**WORK TO BE COMPLETED:** Starting at the line that contains "Click the slide", restate every line word for word through the end of the entries.

**GIVEN DATA:**
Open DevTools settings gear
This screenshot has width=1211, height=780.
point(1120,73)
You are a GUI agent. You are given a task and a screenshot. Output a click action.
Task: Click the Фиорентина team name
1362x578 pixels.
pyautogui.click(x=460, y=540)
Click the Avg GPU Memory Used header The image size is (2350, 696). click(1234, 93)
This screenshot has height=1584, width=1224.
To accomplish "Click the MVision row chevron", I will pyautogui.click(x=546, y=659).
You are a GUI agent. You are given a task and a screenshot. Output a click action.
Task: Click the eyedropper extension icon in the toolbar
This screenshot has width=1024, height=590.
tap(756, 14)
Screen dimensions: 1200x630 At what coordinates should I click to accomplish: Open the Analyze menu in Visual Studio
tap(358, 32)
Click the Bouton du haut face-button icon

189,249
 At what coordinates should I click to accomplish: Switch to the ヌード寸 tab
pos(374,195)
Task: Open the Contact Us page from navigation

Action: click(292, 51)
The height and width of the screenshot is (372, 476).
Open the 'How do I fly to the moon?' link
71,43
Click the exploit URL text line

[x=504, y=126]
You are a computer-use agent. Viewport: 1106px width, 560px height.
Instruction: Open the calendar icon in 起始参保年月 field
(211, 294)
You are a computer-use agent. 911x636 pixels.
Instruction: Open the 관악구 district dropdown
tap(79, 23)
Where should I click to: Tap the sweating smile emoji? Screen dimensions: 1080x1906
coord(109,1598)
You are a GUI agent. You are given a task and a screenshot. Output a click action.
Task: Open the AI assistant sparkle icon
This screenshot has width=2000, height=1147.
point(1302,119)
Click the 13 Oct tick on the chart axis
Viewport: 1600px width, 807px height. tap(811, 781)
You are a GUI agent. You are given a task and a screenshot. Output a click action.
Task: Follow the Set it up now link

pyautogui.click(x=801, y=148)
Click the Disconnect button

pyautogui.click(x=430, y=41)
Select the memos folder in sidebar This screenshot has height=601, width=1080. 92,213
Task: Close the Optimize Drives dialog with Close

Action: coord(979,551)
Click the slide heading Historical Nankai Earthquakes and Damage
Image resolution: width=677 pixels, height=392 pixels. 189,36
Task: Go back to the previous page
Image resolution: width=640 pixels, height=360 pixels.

**RESULT OF THIS TASK:**
Click the slide heading Historical Nankai Earthquakes and Damage
Image resolution: width=677 pixels, height=392 pixels. 189,36
Task: Go back to the previous page
Image resolution: width=640 pixels, height=360 pixels.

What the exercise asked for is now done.